An integrated microfluidic platform comprising a microfluidic paper-based analytical device (µPAD) and a portable detection system is proposed for the concentration detection of benzoic acid via Janovsky reaction theory. In the proposed approach, the reaction zone of the µPAD is implanted with 5 N sodium hydroxide and dried at 30 °C for 20 min. The benzoic acid sample is derived to 3,5-Dinitrobenzoic acid using KNO3 and H2SO4 at 40 °C for 40 min and is then dripped on the reaction zone of the µPAD. Finally, the µPAD is transferred to the portable detection system and heated at a temperature of 45 °C for 20 min on a hot plate to prompt a Janovsky reaction. The resulting color change of the detection zone is observed using a CMOS camera. The reaction color image is delivered to a smartphone via a connector and the benzoic acid concentration is determined using self-written RGB analysis software. The experimental results obtained using control samples with known benzoic acid concentrations in the range of 500-4000 ppm show that the R(ed) + B(lue) intensity (Y) and benzoic acid concentration (X) are related as Y =  -0.0264 X + 408.79. Moreover, the correlation coefficient is equal to R2 = 0.9953. The proposed detection platform is used to measure the benzoic acid concentrations of twenty-one commercial food samples. It is shown that the concentration measurements deviate by no more than 6.6% from those obtained using a standard HPLC macroscale method. Overall, the results presented in this study show that the proposed integrated microfluidic paper-based chip platform provides a compact and reliable tool for benzoic acid concentration measurement purposes.

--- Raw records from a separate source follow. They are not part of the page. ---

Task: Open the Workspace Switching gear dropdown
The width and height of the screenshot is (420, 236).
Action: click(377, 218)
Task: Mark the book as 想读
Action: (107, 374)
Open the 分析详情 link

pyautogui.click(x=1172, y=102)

Microfluidic distillation chip for methanol concentration detection.

An integrated microfluidic distillation system is proposed for separating a mixed ethanol-methanol-water solution into its constituent components. The microfluidic chip is fabricated using a CO2 laser system and comprises a serpentine channel, a boiling zone, a heating zone, and a cooled collection chamber filled with de-ionized (DI) water. In the proposed device, the ethanol-methanol-water solution is injected into the microfluidic chip and driven through the serpentine channel and into the collection chamber by means of a nitrogen carrier gas. Following the distillation process, the ethanol-methanol vapor flows into the collection chamber and condenses into the DI water. The resulting solution is removed from the collection tank and reacted with a mixed indicator. Finally, the methanol concentration is inversely derived from the absorbance measurements obtained using a spectrophotometer. The experimental results show the proposed microfluidic system achieves an average methanol distillation efficiency of 97%. The practicality of the proposed device is demonstrated by detecting the methanol concentrations of two commercial fruit wines. It is shown that the measured concentration values deviate by no more than 3% from those obtained using a conventional bench top system.